1960s California Hard-Edge: Karl Benjamin, Lorser Feitelson and Helen Lundeberg

Date From
Date To
Admission fees
Free
Rating

Flowers Gallery is delighted to announce an exchange programme of two exhibitions in collaboration with Louis Stern Fine Arts. Taking place in London and Los Angeles this Summer, the two galleries will focus on the various forms of abstraction taking place in Britain and the USA’s West Coast in the 1960s.

In London, Flowers Gallery will present works by Lorser Feitelson, Karl Benjamin, and Helen Lundeberg, leading figures of West Coast abstraction during the 1960s, best known as founders of California Hard Edge painting.

Feitelson and Benjamin were among four artists to show in the celebrated 1959 exhibition curated by Jules Langsner, Four Abstract Classicists at the San Francisco Museum of Modern Art and the Los Angeles County Museum of History, Science and Art. The show also travelled to London and Belfast under the title West Coast Hard Edge. Distinguished by crisp geometric compositions and flat, clean fields of colour, their work was seen as a reaction to the emotive concerns of Abstract Expressionism, and signalled the emergence of a new ‘cool’ Californian abstract painting style.

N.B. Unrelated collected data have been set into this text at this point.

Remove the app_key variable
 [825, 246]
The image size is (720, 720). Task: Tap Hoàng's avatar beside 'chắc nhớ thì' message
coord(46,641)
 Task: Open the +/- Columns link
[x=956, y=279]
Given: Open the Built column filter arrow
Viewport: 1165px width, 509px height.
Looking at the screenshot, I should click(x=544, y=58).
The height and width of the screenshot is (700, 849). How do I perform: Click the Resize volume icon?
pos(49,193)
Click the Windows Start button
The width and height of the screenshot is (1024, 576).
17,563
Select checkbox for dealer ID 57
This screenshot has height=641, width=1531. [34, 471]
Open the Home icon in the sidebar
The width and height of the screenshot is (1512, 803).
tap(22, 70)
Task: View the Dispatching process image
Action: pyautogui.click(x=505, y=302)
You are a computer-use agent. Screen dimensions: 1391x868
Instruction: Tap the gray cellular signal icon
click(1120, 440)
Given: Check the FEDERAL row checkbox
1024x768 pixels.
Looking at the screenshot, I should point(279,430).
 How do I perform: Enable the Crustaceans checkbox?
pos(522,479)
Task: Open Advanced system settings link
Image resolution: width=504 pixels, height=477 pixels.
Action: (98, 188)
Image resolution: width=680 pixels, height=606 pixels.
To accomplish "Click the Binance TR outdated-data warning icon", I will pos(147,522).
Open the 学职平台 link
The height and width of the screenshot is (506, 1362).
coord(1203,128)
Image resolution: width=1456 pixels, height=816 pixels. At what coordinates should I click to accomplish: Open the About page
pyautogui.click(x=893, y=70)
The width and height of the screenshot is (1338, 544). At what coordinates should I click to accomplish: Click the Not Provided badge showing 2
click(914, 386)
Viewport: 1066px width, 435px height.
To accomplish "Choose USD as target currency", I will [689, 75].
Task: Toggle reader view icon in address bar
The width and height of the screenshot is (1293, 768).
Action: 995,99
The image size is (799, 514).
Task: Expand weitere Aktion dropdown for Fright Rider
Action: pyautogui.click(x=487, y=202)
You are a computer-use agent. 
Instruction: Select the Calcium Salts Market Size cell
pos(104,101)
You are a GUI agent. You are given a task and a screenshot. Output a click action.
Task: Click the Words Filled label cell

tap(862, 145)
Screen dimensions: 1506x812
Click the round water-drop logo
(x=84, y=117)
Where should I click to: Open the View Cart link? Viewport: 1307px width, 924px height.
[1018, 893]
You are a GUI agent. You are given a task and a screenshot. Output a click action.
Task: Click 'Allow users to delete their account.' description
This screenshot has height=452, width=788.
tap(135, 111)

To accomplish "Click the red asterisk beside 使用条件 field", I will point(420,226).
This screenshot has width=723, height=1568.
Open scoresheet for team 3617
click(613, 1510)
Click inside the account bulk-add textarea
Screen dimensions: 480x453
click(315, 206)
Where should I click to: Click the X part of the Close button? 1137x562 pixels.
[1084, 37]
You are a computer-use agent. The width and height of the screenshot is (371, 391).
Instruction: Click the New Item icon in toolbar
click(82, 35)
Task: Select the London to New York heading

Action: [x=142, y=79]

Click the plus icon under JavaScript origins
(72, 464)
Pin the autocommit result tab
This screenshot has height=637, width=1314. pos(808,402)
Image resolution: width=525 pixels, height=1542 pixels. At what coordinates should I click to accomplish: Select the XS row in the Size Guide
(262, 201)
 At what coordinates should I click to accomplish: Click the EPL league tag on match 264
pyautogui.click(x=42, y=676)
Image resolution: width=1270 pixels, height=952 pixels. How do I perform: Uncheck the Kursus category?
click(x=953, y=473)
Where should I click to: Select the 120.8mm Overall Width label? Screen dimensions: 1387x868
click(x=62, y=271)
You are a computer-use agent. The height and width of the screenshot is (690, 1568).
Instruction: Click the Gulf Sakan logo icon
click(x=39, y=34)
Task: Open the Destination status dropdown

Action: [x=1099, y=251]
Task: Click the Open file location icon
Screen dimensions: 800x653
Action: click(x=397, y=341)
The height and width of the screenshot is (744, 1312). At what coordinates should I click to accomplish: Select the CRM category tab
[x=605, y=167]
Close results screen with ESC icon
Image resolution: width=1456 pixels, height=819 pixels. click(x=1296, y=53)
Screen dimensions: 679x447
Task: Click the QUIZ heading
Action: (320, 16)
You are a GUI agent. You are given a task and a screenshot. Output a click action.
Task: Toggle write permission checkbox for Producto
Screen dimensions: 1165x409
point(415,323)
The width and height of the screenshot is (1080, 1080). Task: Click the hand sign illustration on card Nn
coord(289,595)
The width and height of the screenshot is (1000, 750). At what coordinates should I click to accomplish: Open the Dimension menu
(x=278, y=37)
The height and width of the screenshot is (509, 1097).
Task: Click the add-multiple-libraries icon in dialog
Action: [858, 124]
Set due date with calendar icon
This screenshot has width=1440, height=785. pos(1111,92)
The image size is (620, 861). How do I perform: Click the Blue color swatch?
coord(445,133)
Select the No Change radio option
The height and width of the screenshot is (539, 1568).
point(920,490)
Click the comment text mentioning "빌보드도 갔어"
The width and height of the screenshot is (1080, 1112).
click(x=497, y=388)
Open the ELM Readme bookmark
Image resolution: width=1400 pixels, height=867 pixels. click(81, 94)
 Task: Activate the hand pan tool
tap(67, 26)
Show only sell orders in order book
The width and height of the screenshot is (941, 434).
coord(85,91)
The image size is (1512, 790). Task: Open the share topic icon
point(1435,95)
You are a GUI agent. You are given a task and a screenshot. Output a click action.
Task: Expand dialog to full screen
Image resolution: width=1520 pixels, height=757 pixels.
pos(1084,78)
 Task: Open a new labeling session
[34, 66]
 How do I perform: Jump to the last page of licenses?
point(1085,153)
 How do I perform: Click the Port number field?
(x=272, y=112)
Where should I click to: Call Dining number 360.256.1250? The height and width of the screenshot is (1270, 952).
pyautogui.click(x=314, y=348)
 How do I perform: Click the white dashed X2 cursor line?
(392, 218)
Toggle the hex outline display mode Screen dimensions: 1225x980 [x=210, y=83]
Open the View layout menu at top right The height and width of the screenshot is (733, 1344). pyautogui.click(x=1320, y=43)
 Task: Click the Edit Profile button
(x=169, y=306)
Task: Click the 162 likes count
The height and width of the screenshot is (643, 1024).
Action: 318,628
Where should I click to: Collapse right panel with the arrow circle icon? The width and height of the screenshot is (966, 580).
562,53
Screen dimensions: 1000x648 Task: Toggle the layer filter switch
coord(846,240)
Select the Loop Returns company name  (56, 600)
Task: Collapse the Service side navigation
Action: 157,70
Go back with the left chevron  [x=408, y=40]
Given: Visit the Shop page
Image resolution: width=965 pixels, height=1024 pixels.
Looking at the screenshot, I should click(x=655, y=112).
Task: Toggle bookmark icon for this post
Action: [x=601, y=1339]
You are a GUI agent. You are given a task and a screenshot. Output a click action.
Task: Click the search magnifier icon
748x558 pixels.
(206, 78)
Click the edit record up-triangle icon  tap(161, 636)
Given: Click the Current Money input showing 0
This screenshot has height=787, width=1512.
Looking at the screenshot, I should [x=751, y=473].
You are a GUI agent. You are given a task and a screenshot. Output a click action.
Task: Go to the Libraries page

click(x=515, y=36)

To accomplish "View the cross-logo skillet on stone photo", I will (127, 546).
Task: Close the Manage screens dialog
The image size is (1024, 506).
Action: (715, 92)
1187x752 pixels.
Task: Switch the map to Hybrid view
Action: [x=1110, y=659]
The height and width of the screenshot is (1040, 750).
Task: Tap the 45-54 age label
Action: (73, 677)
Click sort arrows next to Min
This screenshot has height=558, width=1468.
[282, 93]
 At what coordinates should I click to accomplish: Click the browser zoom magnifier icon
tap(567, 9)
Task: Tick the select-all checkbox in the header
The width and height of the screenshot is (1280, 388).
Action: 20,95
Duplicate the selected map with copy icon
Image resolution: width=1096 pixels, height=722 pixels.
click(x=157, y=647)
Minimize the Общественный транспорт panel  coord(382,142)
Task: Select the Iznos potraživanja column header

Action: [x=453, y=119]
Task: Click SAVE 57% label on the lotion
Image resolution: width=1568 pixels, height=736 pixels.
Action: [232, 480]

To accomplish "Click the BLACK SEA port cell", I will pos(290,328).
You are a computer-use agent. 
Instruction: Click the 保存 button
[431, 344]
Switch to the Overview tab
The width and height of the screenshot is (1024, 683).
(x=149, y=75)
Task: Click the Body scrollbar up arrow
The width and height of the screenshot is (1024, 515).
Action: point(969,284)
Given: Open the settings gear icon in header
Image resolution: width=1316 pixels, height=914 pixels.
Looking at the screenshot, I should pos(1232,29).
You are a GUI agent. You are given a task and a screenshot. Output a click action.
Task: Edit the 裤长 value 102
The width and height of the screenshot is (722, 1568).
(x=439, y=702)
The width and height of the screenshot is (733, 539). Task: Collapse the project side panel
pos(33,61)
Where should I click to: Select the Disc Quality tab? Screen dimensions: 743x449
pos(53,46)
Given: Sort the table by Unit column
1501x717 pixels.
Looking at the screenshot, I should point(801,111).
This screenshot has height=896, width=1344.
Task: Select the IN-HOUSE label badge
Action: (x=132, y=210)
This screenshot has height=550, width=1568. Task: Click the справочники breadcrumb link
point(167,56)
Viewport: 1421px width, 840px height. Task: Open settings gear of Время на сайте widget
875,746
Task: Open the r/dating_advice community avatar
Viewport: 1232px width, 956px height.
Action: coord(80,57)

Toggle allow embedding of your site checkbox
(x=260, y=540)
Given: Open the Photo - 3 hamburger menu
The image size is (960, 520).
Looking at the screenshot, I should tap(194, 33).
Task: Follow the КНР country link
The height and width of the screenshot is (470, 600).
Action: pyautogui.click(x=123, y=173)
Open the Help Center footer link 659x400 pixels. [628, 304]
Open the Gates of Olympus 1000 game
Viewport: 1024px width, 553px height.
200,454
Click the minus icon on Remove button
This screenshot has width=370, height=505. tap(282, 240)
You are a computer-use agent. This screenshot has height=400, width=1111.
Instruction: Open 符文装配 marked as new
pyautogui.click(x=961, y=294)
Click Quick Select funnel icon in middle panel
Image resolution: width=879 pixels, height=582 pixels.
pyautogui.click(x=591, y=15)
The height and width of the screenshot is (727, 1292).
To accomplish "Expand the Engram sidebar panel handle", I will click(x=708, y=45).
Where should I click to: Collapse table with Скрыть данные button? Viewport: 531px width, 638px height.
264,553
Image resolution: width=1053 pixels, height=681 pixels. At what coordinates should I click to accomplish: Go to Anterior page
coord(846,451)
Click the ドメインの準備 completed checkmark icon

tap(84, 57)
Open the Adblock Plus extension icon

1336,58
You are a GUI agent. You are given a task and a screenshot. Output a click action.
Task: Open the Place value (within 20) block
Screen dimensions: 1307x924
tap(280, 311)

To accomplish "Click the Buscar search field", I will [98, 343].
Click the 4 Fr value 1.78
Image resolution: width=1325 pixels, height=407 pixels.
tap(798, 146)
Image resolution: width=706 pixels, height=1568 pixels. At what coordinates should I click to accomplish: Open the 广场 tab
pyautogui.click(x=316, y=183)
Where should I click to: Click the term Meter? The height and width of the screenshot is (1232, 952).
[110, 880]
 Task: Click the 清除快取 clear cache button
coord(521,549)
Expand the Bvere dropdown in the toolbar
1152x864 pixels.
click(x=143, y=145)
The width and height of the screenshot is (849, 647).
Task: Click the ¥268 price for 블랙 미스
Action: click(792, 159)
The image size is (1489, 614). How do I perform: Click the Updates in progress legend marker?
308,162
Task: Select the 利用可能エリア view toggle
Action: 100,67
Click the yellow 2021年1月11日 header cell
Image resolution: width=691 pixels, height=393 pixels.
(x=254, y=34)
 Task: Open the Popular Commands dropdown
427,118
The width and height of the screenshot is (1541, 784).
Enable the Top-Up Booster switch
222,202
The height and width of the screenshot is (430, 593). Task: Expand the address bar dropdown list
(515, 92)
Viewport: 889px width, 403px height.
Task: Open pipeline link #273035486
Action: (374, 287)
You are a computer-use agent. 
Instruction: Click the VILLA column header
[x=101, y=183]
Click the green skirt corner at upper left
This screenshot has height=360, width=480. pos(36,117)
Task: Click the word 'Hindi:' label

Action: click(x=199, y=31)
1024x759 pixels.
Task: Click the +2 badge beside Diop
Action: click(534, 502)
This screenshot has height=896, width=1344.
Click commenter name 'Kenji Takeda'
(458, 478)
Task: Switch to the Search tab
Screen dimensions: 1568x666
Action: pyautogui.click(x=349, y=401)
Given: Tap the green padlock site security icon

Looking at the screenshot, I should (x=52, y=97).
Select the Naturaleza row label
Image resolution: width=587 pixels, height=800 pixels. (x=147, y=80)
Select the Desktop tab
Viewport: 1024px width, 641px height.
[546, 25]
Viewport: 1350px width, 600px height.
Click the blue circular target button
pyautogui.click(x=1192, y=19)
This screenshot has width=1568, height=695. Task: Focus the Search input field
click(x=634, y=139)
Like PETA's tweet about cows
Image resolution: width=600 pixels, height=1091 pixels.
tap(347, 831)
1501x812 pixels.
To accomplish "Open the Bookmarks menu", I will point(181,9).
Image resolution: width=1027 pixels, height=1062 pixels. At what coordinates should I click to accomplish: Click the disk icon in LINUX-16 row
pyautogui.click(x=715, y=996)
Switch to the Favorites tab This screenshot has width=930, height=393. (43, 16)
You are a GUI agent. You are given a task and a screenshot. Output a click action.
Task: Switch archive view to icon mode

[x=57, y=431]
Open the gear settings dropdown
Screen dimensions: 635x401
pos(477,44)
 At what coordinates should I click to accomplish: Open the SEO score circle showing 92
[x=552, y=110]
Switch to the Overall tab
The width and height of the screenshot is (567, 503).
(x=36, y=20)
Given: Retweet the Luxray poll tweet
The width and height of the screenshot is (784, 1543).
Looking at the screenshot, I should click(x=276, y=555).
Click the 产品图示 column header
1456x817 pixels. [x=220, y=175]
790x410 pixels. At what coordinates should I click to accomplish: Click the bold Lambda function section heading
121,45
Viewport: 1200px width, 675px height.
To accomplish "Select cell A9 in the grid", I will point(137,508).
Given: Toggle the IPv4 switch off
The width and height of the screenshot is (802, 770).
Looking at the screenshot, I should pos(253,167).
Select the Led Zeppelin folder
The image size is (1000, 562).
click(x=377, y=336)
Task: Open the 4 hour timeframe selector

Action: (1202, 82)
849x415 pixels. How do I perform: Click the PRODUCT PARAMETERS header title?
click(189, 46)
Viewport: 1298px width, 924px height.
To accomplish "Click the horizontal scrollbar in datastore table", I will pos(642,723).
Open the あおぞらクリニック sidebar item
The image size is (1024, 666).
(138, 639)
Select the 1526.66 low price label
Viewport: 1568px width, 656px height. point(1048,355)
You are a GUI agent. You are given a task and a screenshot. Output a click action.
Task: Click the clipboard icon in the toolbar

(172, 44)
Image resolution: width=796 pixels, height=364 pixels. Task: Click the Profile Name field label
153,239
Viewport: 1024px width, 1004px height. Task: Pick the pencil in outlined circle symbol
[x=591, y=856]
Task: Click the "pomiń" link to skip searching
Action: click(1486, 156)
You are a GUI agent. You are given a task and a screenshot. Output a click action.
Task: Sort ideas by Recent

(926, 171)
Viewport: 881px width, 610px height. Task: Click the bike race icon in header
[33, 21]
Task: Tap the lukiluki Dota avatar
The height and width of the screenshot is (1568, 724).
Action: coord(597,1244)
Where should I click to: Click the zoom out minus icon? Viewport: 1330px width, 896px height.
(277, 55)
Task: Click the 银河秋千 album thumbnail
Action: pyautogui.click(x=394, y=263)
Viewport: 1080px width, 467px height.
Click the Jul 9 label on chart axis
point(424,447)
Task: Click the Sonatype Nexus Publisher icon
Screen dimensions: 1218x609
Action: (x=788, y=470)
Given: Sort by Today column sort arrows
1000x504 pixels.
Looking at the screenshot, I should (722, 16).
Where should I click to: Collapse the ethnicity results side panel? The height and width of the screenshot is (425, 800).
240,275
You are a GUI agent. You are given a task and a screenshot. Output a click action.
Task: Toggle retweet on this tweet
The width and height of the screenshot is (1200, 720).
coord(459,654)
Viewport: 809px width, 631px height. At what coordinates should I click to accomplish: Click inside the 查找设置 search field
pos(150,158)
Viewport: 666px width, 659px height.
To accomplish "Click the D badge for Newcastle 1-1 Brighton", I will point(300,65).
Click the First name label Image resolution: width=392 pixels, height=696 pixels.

Karl Benjamin’s geometric abstractions are characterised by their resonant colour and repeated shapes, frequently developed using rational structures based on numerical progressions. The works in the present exhibition include grids, mirrored forms, and interlocking sequences of squares, rectangles and circles in vividly contrasting colour combinations.

Lorser Feitelson’s carefully planned and rational compositions investigate the interrelations and tensions between geometric forms, often as an abstract investigation of the human figure. The painting Untitled, Magical Space Forms explores the chromatic interplay of minimally composed, angled bands of colour; while examples of later works in the exhibition demonstrate a further reduction of form into sensuously curved lines.

Helen Lundeberg’s subtle geometric forms relate to both the natural landscape and the built environment, incorporating delicate, desert-tones of ochre, rust and gold, and tautly defined architectural motifs such as doors and archways. Although not included in the definitive exhibition Four Abstract Classicists, Lundeburg’s work was later recognised as a vital contribution to the development of West Coast Hard-Edge painting.